**Problem details**
Go through the material below and return each line with the string "agent" in it.

**Records supplied**
--------------------
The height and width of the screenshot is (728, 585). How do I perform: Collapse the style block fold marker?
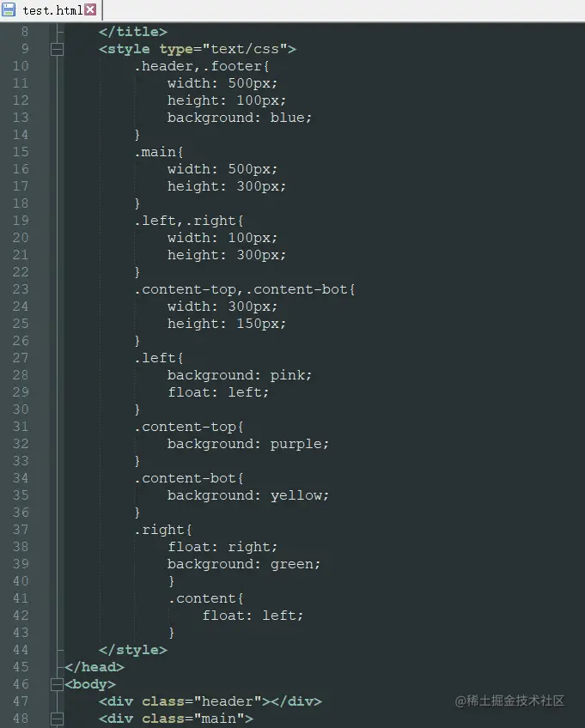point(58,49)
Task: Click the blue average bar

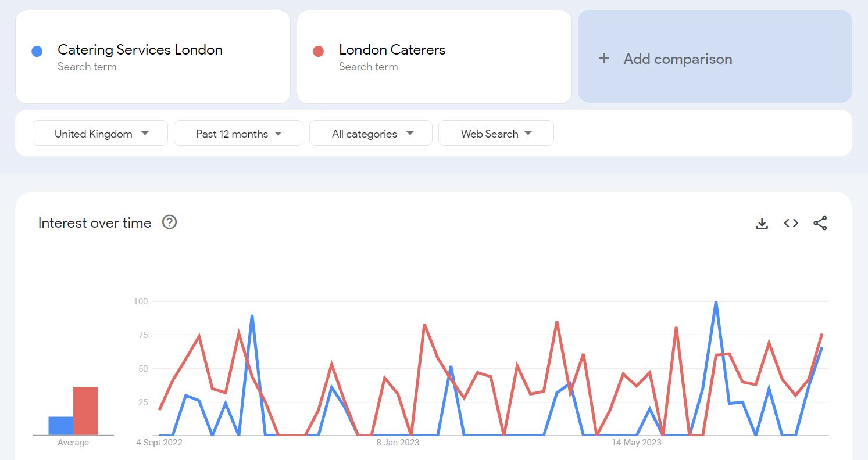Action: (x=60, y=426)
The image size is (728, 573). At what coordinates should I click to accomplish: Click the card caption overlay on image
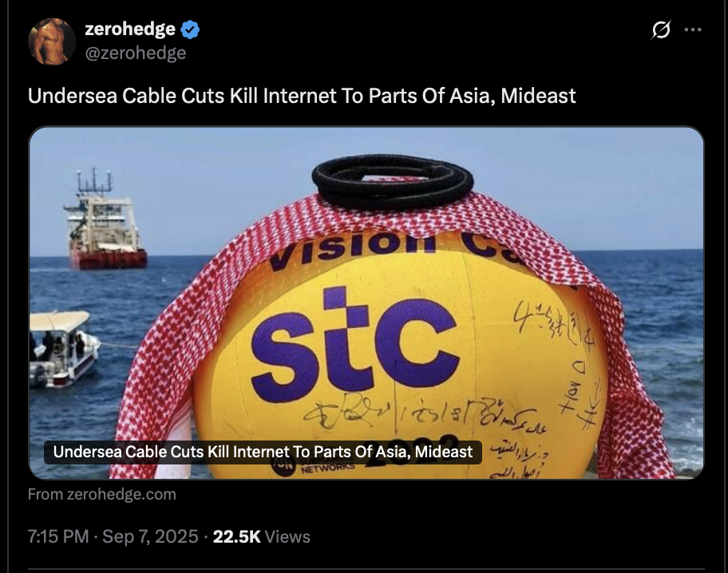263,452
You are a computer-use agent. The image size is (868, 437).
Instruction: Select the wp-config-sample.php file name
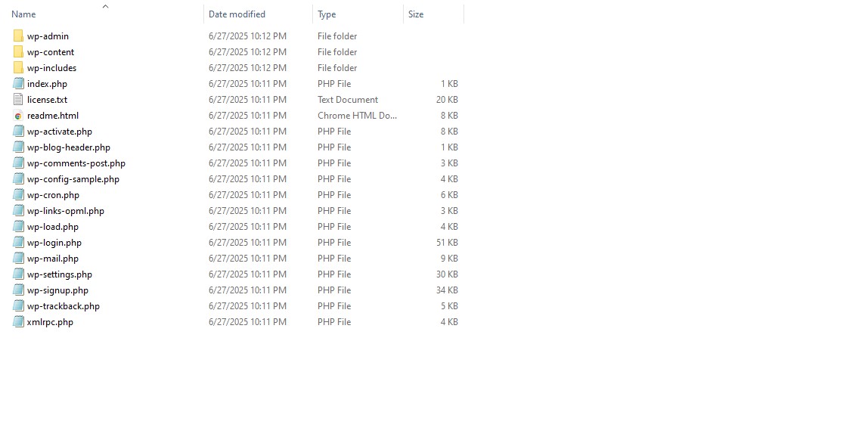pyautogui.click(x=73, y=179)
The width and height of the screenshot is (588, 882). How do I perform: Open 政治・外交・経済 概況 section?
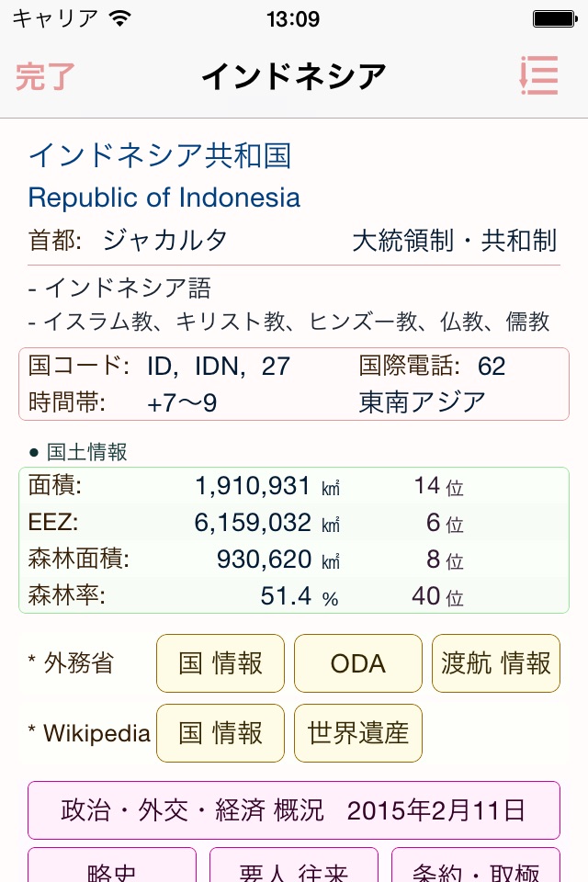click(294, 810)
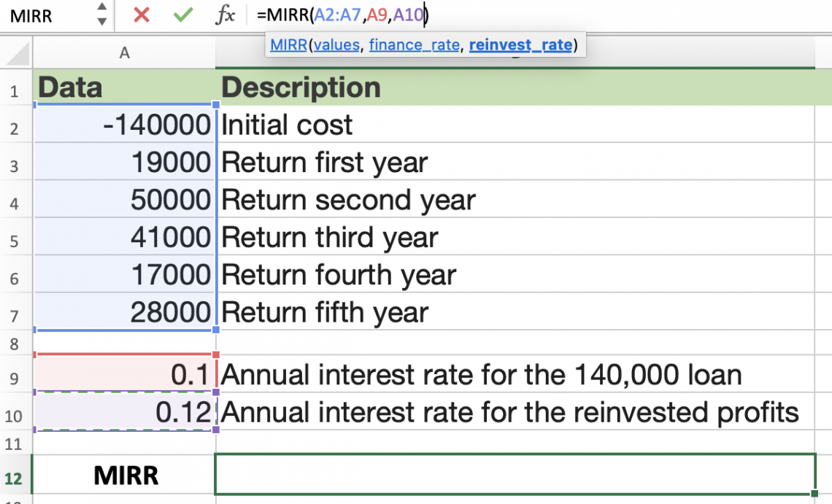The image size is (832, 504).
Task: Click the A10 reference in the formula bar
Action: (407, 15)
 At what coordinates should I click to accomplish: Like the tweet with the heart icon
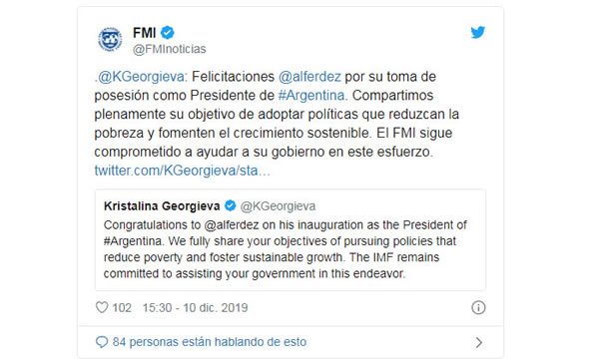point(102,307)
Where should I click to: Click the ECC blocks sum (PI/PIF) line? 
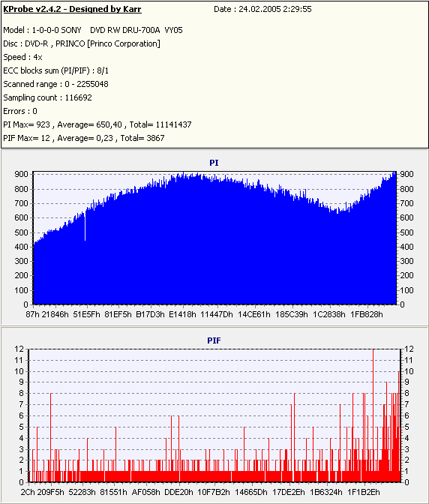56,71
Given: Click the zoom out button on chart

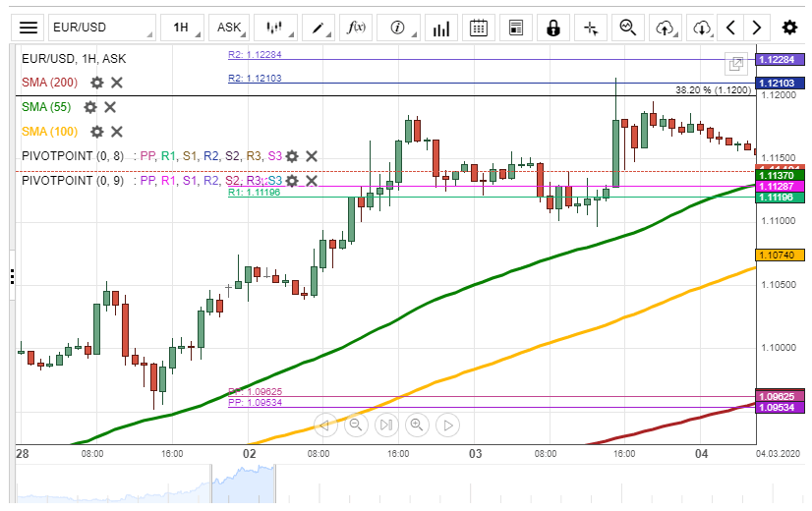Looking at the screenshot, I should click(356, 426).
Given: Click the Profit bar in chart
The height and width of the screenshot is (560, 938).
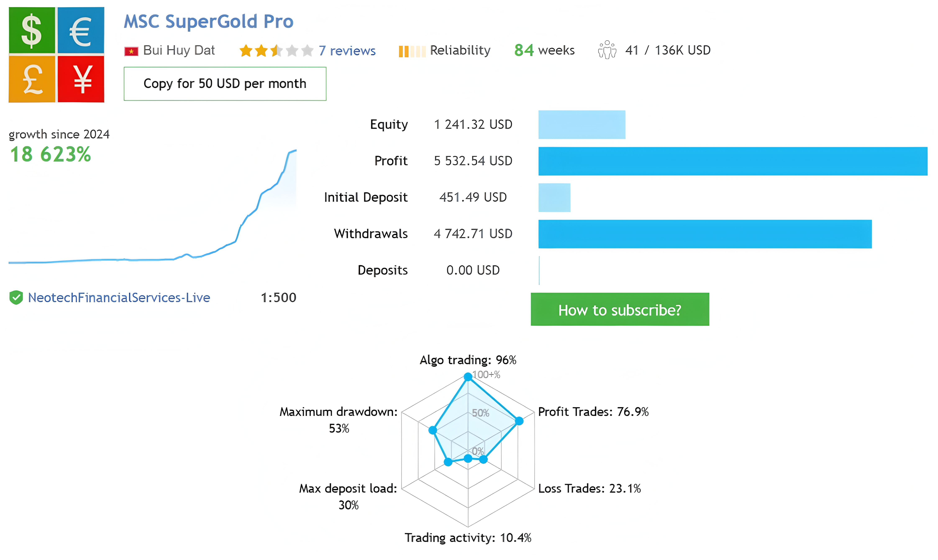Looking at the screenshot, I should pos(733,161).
--------------------
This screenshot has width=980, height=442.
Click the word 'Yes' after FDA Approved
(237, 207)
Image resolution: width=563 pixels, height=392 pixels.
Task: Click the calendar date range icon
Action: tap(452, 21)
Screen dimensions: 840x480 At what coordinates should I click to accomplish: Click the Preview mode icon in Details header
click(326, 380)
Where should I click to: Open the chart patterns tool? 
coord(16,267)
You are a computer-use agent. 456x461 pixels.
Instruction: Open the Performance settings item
--------------------
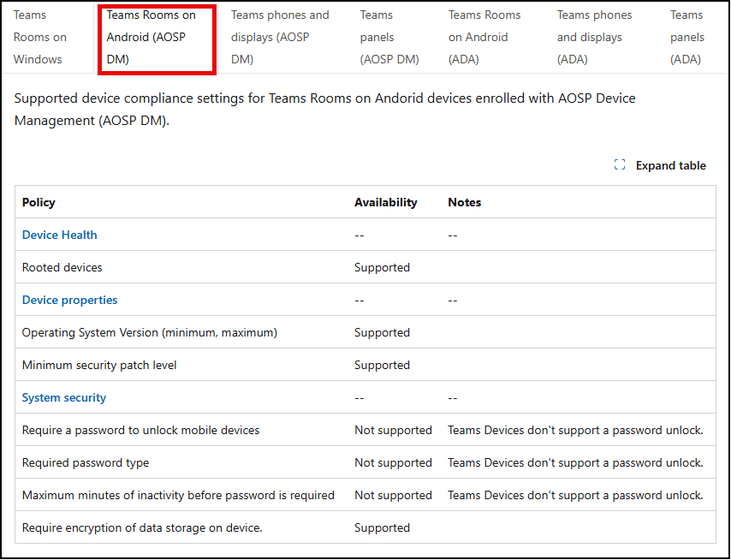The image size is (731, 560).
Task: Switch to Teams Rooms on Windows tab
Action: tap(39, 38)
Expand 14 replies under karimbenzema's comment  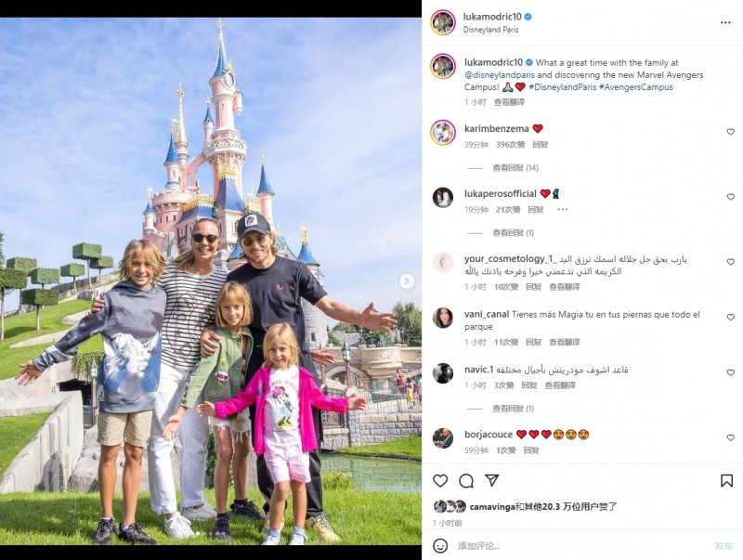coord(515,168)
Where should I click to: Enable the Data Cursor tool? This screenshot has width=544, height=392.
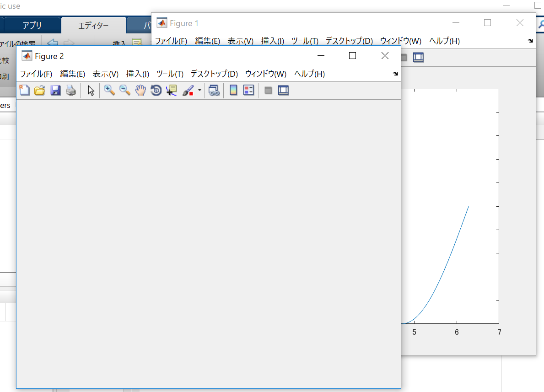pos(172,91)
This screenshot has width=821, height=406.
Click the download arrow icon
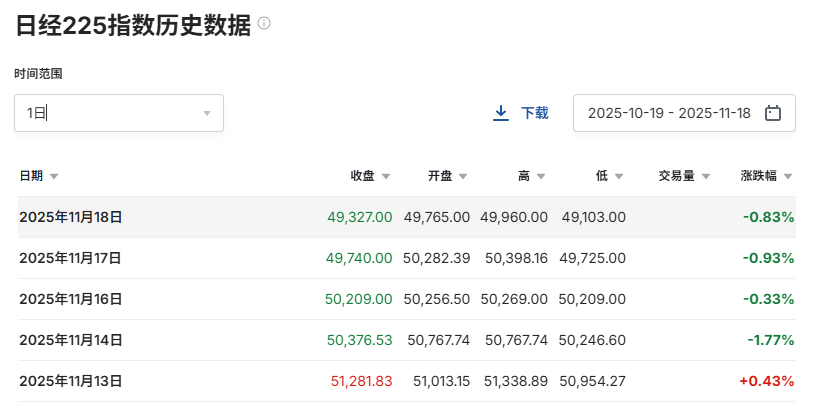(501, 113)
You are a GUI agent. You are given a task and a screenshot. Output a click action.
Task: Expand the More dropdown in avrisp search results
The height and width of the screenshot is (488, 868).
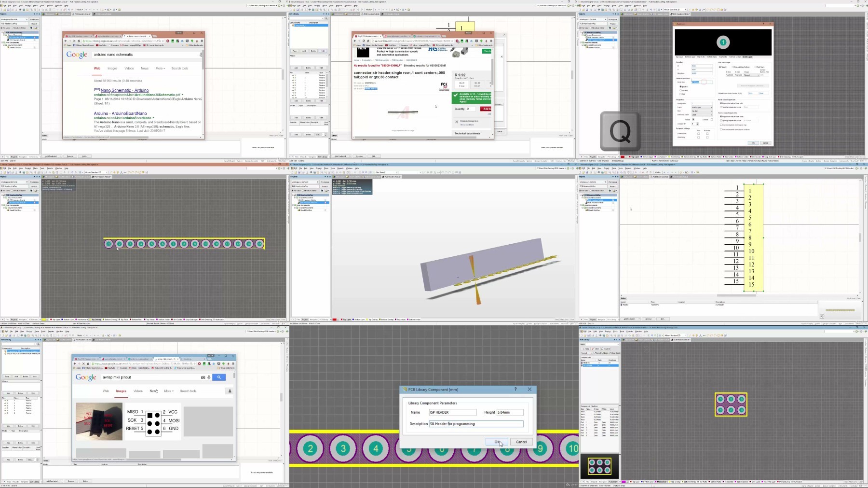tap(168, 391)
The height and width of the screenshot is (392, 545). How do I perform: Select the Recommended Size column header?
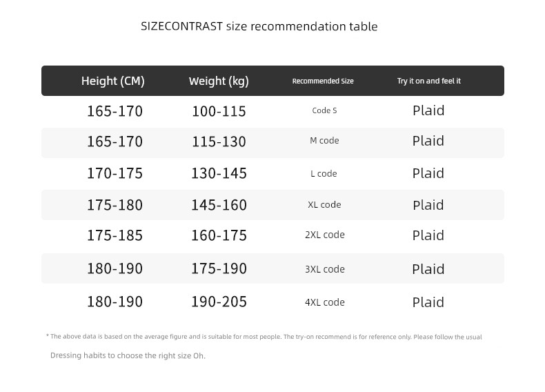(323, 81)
--------------------
**Reply to the task**
You are a computer-use agent. The image size is (868, 437).
You are a computer-use agent. 456x461 pixels.
You are a GUI agent. You are given a task and a screenshot. Output a click action.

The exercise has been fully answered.